**** DADOS FORNECIDOS
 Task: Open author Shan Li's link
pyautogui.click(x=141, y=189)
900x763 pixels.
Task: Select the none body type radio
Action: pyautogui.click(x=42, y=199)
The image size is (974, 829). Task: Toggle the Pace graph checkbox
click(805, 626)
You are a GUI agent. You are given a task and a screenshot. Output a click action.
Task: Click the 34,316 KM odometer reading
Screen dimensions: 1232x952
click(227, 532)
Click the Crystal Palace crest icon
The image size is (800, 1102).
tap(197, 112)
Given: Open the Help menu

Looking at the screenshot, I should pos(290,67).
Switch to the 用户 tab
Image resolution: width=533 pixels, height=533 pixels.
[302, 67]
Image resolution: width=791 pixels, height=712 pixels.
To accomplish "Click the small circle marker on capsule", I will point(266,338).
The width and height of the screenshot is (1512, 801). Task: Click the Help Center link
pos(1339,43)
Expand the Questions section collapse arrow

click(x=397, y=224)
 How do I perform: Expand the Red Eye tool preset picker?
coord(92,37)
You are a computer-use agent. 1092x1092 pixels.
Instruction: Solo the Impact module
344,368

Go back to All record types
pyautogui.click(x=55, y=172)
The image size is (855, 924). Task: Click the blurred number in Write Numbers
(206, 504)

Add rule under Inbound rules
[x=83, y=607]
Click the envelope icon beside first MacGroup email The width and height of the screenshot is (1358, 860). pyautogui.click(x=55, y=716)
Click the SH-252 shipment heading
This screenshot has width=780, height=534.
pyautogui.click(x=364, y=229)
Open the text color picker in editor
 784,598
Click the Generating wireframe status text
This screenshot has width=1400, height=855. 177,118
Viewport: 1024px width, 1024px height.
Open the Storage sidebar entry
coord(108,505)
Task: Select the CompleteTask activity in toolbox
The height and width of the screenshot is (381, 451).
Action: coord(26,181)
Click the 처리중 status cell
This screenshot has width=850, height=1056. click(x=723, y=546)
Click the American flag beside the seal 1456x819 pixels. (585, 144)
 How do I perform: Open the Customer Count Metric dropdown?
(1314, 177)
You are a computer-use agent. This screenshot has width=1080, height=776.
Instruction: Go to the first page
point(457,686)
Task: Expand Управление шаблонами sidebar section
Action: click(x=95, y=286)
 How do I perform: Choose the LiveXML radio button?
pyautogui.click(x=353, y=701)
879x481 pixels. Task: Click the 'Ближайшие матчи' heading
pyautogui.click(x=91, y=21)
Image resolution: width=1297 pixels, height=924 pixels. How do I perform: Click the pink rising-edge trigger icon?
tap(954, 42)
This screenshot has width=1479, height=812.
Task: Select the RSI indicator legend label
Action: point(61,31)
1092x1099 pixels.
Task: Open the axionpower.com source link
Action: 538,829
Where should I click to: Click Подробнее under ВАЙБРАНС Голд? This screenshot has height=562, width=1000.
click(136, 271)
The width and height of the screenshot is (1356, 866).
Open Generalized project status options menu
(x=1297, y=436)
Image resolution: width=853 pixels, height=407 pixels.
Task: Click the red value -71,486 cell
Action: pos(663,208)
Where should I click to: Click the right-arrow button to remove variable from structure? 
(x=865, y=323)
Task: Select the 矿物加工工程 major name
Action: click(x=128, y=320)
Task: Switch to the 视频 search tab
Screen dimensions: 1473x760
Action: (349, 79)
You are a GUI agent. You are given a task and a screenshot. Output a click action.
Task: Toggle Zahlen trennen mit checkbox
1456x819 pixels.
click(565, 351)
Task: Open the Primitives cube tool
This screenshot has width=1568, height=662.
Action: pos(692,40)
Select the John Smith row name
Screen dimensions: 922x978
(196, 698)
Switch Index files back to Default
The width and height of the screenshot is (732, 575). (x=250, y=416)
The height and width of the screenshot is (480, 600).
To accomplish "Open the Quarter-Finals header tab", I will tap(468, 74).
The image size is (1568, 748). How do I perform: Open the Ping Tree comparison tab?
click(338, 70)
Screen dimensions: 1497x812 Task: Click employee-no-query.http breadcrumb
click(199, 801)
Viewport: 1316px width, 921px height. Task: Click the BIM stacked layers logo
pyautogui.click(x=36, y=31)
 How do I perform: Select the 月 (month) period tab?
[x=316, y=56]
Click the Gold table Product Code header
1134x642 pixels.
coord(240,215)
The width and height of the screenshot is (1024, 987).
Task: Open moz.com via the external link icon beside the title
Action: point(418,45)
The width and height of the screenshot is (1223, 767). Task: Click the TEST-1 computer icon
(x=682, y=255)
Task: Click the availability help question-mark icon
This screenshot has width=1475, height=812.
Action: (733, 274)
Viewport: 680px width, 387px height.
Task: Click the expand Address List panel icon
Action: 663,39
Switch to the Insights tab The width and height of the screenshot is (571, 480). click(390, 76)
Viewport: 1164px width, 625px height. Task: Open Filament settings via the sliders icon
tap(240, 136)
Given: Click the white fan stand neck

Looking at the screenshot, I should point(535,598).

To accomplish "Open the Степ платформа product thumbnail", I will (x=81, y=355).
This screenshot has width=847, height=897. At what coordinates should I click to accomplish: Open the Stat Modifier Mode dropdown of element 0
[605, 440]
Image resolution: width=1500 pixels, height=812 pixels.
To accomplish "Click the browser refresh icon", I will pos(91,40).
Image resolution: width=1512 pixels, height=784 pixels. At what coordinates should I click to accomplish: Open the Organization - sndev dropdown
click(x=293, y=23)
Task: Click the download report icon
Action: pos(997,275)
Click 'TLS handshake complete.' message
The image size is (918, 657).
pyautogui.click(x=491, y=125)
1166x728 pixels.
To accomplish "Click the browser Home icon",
********
▶ **TAREFA PROPOSTA**: Substitua "Inbound rules" por "Outbound rules" em todos os itens acima e reproduza-os sem nenhuma outra alteração.

▶ **RESULTADO DA TAREFA**:
 Task: Open author Shan Li's link
pyautogui.click(x=141, y=189)
900x763 pixels.
Task: Select the none body type radio
Action: pyautogui.click(x=42, y=199)
The image size is (974, 829). Task: Toggle the Pace graph checkbox
click(805, 626)
You are a GUI agent. You are given a task and a screenshot. Output a click action.
Task: Click the 34,316 KM odometer reading
Screen dimensions: 1232x952
click(227, 532)
Click the Crystal Palace crest icon
The image size is (800, 1102).
tap(197, 112)
Given: Open the Help menu

Looking at the screenshot, I should pos(290,67).
Switch to the 用户 tab
Image resolution: width=533 pixels, height=533 pixels.
[302, 67]
Image resolution: width=791 pixels, height=712 pixels.
To accomplish "Click the small circle marker on capsule", I will point(266,338).
The width and height of the screenshot is (1512, 801). Task: Click the Help Center link
pos(1339,43)
Expand the Questions section collapse arrow

click(x=397, y=224)
 How do I perform: Expand the Red Eye tool preset picker?
coord(92,37)
You are a computer-use agent. 1092x1092 pixels.
Instruction: Solo the Impact module
344,368

Go back to All record types
pyautogui.click(x=55, y=172)
The image size is (855, 924). Task: Click the blurred number in Write Numbers
(206, 504)

Add rule under Outbound rules
[x=83, y=607]
Click the envelope icon beside first MacGroup email The width and height of the screenshot is (1358, 860). pyautogui.click(x=55, y=716)
Click the SH-252 shipment heading
This screenshot has width=780, height=534.
pyautogui.click(x=364, y=229)
Open the text color picker in editor
 784,598
Click the Generating wireframe status text
This screenshot has width=1400, height=855. 177,118
Viewport: 1024px width, 1024px height.
Open the Storage sidebar entry
coord(108,505)
Task: Select the CompleteTask activity in toolbox
The height and width of the screenshot is (381, 451).
Action: coord(26,181)
Click the 처리중 status cell
This screenshot has width=850, height=1056. click(x=723, y=546)
Click the American flag beside the seal 1456x819 pixels. (585, 144)
 How do I perform: Open the Customer Count Metric dropdown?
(1314, 177)
You are a computer-use agent. This screenshot has width=1080, height=776.
Instruction: Go to the first page
point(457,686)
Task: Expand Управление шаблонами sidebar section
Action: click(x=95, y=286)
 How do I perform: Choose the LiveXML radio button?
pyautogui.click(x=353, y=701)
879x481 pixels. Task: Click the 'Ближайшие матчи' heading
pyautogui.click(x=91, y=21)
Image resolution: width=1297 pixels, height=924 pixels. How do I perform: Click the pink rising-edge trigger icon?
tap(954, 42)
This screenshot has width=1479, height=812.
Task: Select the RSI indicator legend label
Action: point(61,31)
1092x1099 pixels.
Task: Open the axionpower.com source link
Action: 538,829
Where should I click to: Click Подробнее under ВАЙБРАНС Голд? This screenshot has height=562, width=1000.
click(136, 271)
The width and height of the screenshot is (1356, 866).
Open Generalized project status options menu
(x=1297, y=436)
Image resolution: width=853 pixels, height=407 pixels.
Task: Click the red value -71,486 cell
Action: pos(663,208)
Where should I click to: Click the right-arrow button to remove variable from structure? 
(x=865, y=323)
Task: Select the 矿物加工工程 major name
Action: click(x=128, y=320)
Task: Switch to the 视频 search tab
Screen dimensions: 1473x760
Action: (349, 79)
You are a GUI agent. You are given a task and a screenshot. Output a click action.
Task: Toggle Zahlen trennen mit checkbox
1456x819 pixels.
click(565, 351)
Task: Open the Primitives cube tool
This screenshot has width=1568, height=662.
Action: pos(692,40)
Select the John Smith row name
Screen dimensions: 922x978
(196, 698)
Switch Index files back to Default
The width and height of the screenshot is (732, 575). (x=250, y=416)
The height and width of the screenshot is (480, 600).
To accomplish "Open the Quarter-Finals header tab", I will tap(468, 74).
The image size is (1568, 748). How do I perform: Open the Ping Tree comparison tab?
click(338, 70)
Screen dimensions: 1497x812 Task: Click employee-no-query.http breadcrumb
click(199, 801)
Viewport: 1316px width, 921px height. Task: Click the BIM stacked layers logo
pyautogui.click(x=36, y=31)
 How do I perform: Select the 月 (month) period tab?
[x=316, y=56]
Click the Gold table Product Code header
1134x642 pixels.
coord(240,215)
The width and height of the screenshot is (1024, 987).
Task: Open moz.com via the external link icon beside the title
Action: point(418,45)
The width and height of the screenshot is (1223, 767). Task: Click the TEST-1 computer icon
(x=682, y=255)
Task: Click the availability help question-mark icon
This screenshot has width=1475, height=812.
Action: (733, 274)
Viewport: 680px width, 387px height.
Task: Click the expand Address List panel icon
Action: 663,39
Switch to the Insights tab The width and height of the screenshot is (571, 480). click(390, 76)
Viewport: 1164px width, 625px height. Task: Open Filament settings via the sliders icon
tap(240, 136)
Given: Click the white fan stand neck

Looking at the screenshot, I should point(535,598).

To accomplish "Open the Степ платформа product thumbnail", I will (x=81, y=355).
This screenshot has width=847, height=897. At what coordinates should I click to accomplish: Open the Stat Modifier Mode dropdown of element 0
[605, 440]
Image resolution: width=1500 pixels, height=812 pixels.
To accomplish "Click the browser refresh icon", I will pos(91,40).
Image resolution: width=1512 pixels, height=784 pixels. At what coordinates should I click to accomplish: Open the Organization - sndev dropdown
click(x=293, y=23)
Task: Click the download report icon
Action: pos(997,275)
Click 'TLS handshake complete.' message
The image size is (918, 657).
pyautogui.click(x=491, y=125)
1166x728 pixels.
To accomplish "Click the browser Home icon",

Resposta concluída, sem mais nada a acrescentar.